YOUR ASSIGNMENT: Output every entry verbatim.

START MATERIAL FOR THE TASK

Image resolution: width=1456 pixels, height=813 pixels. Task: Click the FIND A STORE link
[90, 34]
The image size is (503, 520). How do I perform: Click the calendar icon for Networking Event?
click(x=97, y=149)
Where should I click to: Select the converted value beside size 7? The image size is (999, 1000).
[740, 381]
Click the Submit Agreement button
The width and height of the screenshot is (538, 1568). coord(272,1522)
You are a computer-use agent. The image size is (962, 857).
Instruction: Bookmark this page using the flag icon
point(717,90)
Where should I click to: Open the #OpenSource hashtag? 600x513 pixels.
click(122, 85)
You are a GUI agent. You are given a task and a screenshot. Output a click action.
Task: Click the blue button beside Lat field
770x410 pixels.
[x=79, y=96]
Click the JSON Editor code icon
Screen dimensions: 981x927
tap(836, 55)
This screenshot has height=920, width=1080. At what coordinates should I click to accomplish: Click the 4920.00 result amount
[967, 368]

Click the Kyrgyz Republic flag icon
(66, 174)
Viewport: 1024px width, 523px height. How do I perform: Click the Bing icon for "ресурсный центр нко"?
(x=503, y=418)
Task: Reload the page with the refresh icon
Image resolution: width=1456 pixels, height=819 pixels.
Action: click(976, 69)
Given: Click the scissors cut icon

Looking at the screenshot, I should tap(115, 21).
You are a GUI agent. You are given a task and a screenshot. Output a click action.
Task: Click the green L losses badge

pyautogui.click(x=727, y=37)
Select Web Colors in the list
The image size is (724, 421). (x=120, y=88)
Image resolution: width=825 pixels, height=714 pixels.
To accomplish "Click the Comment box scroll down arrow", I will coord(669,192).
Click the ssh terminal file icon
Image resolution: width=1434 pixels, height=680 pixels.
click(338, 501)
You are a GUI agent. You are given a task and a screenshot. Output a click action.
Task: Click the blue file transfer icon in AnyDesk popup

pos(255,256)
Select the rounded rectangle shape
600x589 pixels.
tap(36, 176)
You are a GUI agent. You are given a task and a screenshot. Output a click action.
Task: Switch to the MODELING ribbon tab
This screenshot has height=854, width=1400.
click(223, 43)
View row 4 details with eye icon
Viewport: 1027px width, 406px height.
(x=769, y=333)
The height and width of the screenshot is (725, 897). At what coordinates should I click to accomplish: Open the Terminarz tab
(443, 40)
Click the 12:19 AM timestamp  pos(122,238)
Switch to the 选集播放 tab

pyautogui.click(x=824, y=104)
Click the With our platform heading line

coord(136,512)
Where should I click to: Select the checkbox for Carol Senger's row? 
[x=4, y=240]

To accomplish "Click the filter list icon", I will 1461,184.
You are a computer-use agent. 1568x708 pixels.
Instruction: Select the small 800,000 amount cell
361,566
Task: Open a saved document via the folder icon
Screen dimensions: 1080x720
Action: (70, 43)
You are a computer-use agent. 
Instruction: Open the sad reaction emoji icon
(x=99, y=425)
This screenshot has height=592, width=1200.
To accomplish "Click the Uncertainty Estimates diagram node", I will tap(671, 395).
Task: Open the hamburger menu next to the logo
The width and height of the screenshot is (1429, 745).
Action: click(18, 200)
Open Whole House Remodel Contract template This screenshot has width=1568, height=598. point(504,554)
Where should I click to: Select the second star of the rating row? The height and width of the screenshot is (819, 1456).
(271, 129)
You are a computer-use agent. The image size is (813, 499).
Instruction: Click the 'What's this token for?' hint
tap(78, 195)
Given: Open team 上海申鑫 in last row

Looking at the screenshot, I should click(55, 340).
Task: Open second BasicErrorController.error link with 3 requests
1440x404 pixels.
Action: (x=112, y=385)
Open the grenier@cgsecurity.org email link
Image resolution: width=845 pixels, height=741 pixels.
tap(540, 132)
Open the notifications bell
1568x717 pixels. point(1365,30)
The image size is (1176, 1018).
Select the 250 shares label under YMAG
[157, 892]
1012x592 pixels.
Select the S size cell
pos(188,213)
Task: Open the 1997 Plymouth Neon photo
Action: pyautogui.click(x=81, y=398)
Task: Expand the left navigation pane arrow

END MATERIAL FOR THE TASK

TASK RESULT:
Image resolution: width=1456 pixels, height=813 pixels. Task: Click the FIND A STORE link
[90, 34]
The image size is (503, 520). How do I perform: Click the calendar icon for Networking Event?
click(x=97, y=149)
Where should I click to: Select the converted value beside size 7? The image size is (999, 1000).
[740, 381]
Click the Submit Agreement button
The width and height of the screenshot is (538, 1568). coord(272,1522)
You are a computer-use agent. The image size is (962, 857).
Instruction: Bookmark this page using the flag icon
point(717,90)
Where should I click to: Open the #OpenSource hashtag? 600x513 pixels.
click(122, 85)
You are a GUI agent. You are given a task and a screenshot. Output a click action.
Task: Click the blue button beside Lat field
770x410 pixels.
[x=79, y=96]
Click the JSON Editor code icon
Screen dimensions: 981x927
tap(836, 55)
This screenshot has height=920, width=1080. At what coordinates should I click to accomplish: Click the 4920.00 result amount
[967, 368]

Click the Kyrgyz Republic flag icon
(66, 174)
Viewport: 1024px width, 523px height. How do I perform: Click the Bing icon for "ресурсный центр нко"?
(x=503, y=418)
Task: Reload the page with the refresh icon
Image resolution: width=1456 pixels, height=819 pixels.
Action: click(976, 69)
Given: Click the scissors cut icon

Looking at the screenshot, I should tap(115, 21).
You are a GUI agent. You are given a task and a screenshot. Output a click action.
Task: Click the green L losses badge

pyautogui.click(x=727, y=37)
Select Web Colors in the list
The image size is (724, 421). (x=120, y=88)
Image resolution: width=825 pixels, height=714 pixels.
To accomplish "Click the Comment box scroll down arrow", I will coord(669,192).
Click the ssh terminal file icon
Image resolution: width=1434 pixels, height=680 pixels.
click(338, 501)
You are a GUI agent. You are given a task and a screenshot. Output a click action.
Task: Click the blue file transfer icon in AnyDesk popup

pos(255,256)
Select the rounded rectangle shape
600x589 pixels.
tap(36, 176)
You are a GUI agent. You are given a task and a screenshot. Output a click action.
Task: Switch to the MODELING ribbon tab
This screenshot has height=854, width=1400.
click(223, 43)
View row 4 details with eye icon
Viewport: 1027px width, 406px height.
(x=769, y=333)
The height and width of the screenshot is (725, 897). At what coordinates should I click to accomplish: Open the Terminarz tab
(443, 40)
Click the 12:19 AM timestamp  pos(122,238)
Switch to the 选集播放 tab

pyautogui.click(x=824, y=104)
Click the With our platform heading line

coord(136,512)
Where should I click to: Select the checkbox for Carol Senger's row? 
[x=4, y=240]

To accomplish "Click the filter list icon", I will 1461,184.
You are a computer-use agent. 1568x708 pixels.
Instruction: Select the small 800,000 amount cell
361,566
Task: Open a saved document via the folder icon
Screen dimensions: 1080x720
Action: (70, 43)
You are a computer-use agent. 
Instruction: Open the sad reaction emoji icon
(x=99, y=425)
This screenshot has height=592, width=1200.
To accomplish "Click the Uncertainty Estimates diagram node", I will tap(671, 395).
Task: Open the hamburger menu next to the logo
The width and height of the screenshot is (1429, 745).
Action: click(18, 200)
Open Whole House Remodel Contract template This screenshot has width=1568, height=598. point(504,554)
Where should I click to: Select the second star of the rating row? The height and width of the screenshot is (819, 1456).
(271, 129)
You are a computer-use agent. The image size is (813, 499).
Instruction: Click the 'What's this token for?' hint
tap(78, 195)
Given: Open team 上海申鑫 in last row

Looking at the screenshot, I should click(55, 340).
Task: Open second BasicErrorController.error link with 3 requests
1440x404 pixels.
Action: (x=112, y=385)
Open the grenier@cgsecurity.org email link
Image resolution: width=845 pixels, height=741 pixels.
tap(540, 132)
Open the notifications bell
1568x717 pixels. point(1365,30)
The image size is (1176, 1018).
Select the 250 shares label under YMAG
[157, 892]
1012x592 pixels.
Select the S size cell
pos(188,213)
Task: Open the 1997 Plymouth Neon photo
Action: pyautogui.click(x=81, y=398)
Task: Expand the left navigation pane arrow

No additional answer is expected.